Reducing One’s Use of Plastic
Here are a few options for reducing the use of plastic in your daily life.
- Food wrap – Use reusable wrap instead of plastic wrap. Beeswax food wraps are a viable solution for wrapping fruit, vegetables, herbs, cheese, bread and other solid food products. Beeswax wraps come in various sizes. A beeswax wrap could also be used instead of plastic wrap to cover a container that doesn’t have a lid.
- Food storage containers – Using reusable containers instead of plastic wrap is another option in some cases.
- Produce bags – Instead of using plastic produce bags at the supermarket, bring your own reusable mesh bags. Put fruit or vegetables in a mesh bag and then store them in the fridge.
- Shopping bags – Use reusable shopping bags instead of the plastic bags available at the store. Reusable shopping bags are sometimes offered for free at some stores or you can buy some. Another alternative is to make your own. There are a plethora of tutorials and videos available on how to make your own shopping bags.
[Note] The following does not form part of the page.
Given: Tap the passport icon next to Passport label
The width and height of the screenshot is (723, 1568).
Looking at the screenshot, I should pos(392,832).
- Shampoo – Consider using a shampoo bar or a combination shampoo & conditioner bar. These are sometimes available with no wrapping or with a paper, recyclable wrapping.
- Deodorant – Consider making your own or look for refillable products. There are a number of online tutorials on how to make your own deodorant.
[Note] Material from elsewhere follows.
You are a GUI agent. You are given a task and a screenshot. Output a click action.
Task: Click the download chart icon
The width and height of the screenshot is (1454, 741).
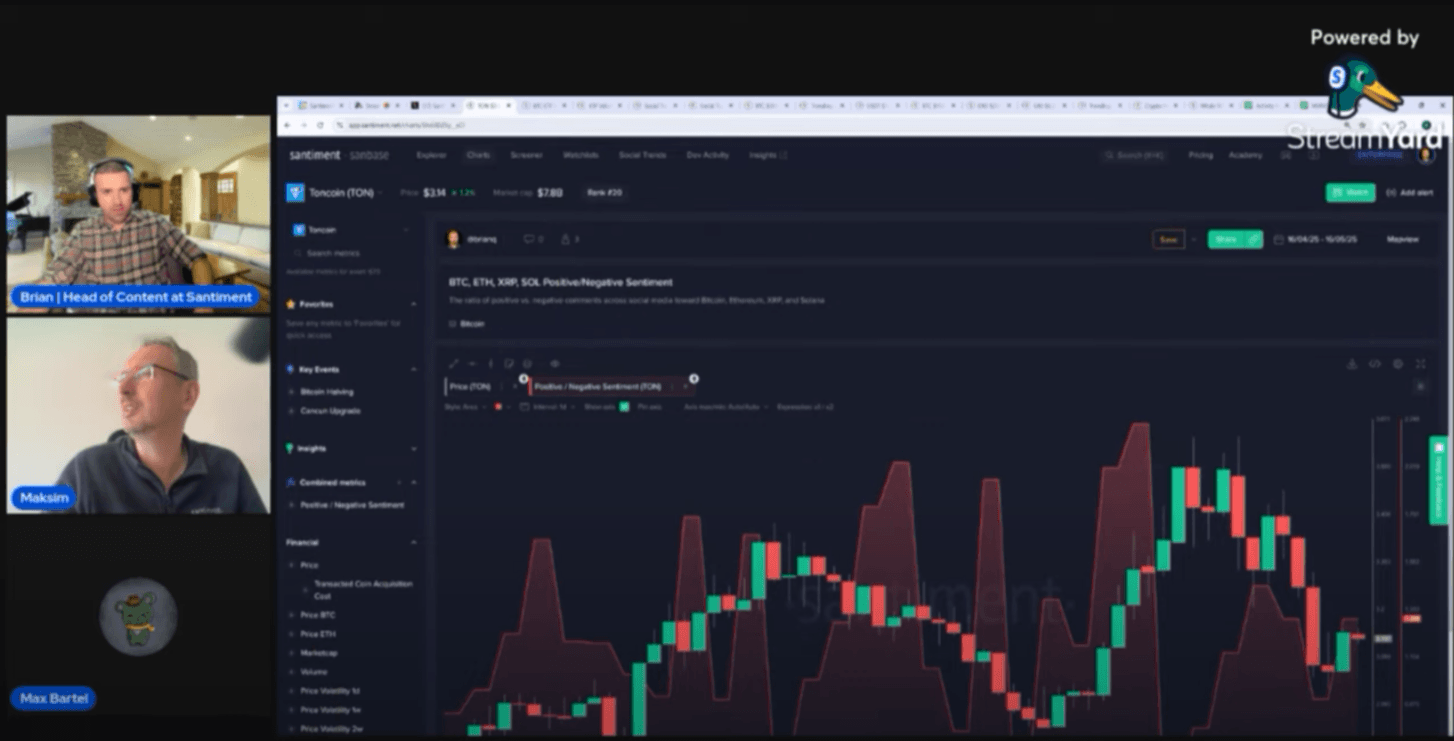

- Use bamboo toothbrushes instead of plastic.
- Use reusable mugs and water bottles.
- If using a straw is necessary, purchase a reusable glass or stainless steel straw instead of using plastic straws.
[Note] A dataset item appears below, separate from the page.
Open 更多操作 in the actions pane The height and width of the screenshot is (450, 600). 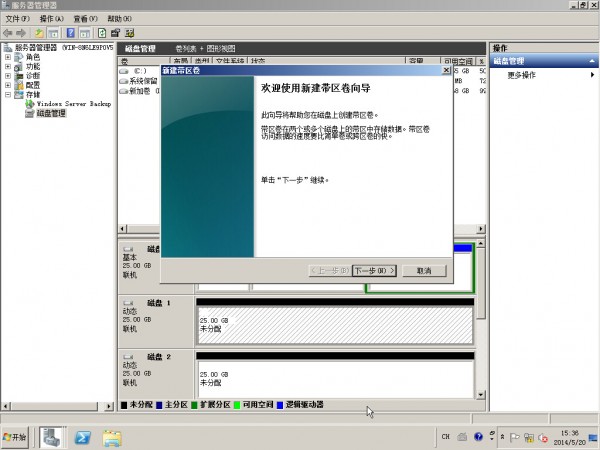point(521,75)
- If you have a baby or toddler who is still wearing diapers, consider switching to cloth diapers.
Reducing Hot Water Usage
- Use a low-flow shower head.
- Use a low-flow sink head or faucet aerator.
- Wash clothes in cold water.
- Lower the temperature of your hot water by turning down your hot water heater to 120 degrees Fahrenheit (approximately 49 degrees Celsius).
Reducing Clothing & Textile Waste
The fashion industry, especially the “fast fashion” industry is a major contributor to environmental degradation, starting with the dying of textiles and the materials that are used. Polyester, which is a very popular synthetic fabric, is made of petroleum, coal, air and water. Cotton is energy intensive, requiring large amounts of land and water to produce it, and most of the crop is used by the textile industry. To add to all of this, the life cycle of garments has decreased dramatically since the days when most clothes were repaired, altered, handed-down to other family members or repurposed.
Here are a few tips for decreasing clothing waste:
- Refrain from impulse buying. Think about whether or not you really need something new before you buy it.
- Buy used. Check out the consignment and thrift stores if you need something.
- Swap clothes with family members and/or friends.
- Rent outfits for special occasions. Tuxedos are commonly rented, but this concept could be extended to other garments that will most likely only be worn once.
- Sell unwanted clothing. Try selling unwanted clothes online or through a consignment store.
- Donate. Give unwanted clothing to charities such as shelters, The Salvation Army, Goodwill, etc.
- Repurpose your clothing. Get creative! The more you do this, the more novel ideas will come to you.
– Tired-looking t-shirts can become pyjama tops.
– Unwanted skirts and/or oversized shirts can be made into aprons.
– Used garments can be cut up and made into quilts, rugs or rags.
– Tank tops can be sewn to make tote bags.
– Fabric from garments can be used to make cushions.
– Jeans or other types of ladies’ and girls’ pants can be used to make skirts.
– Pants can be turned into shorts.
– Men’s ties can be used as decorative trims for other garments, tote bags or cushions.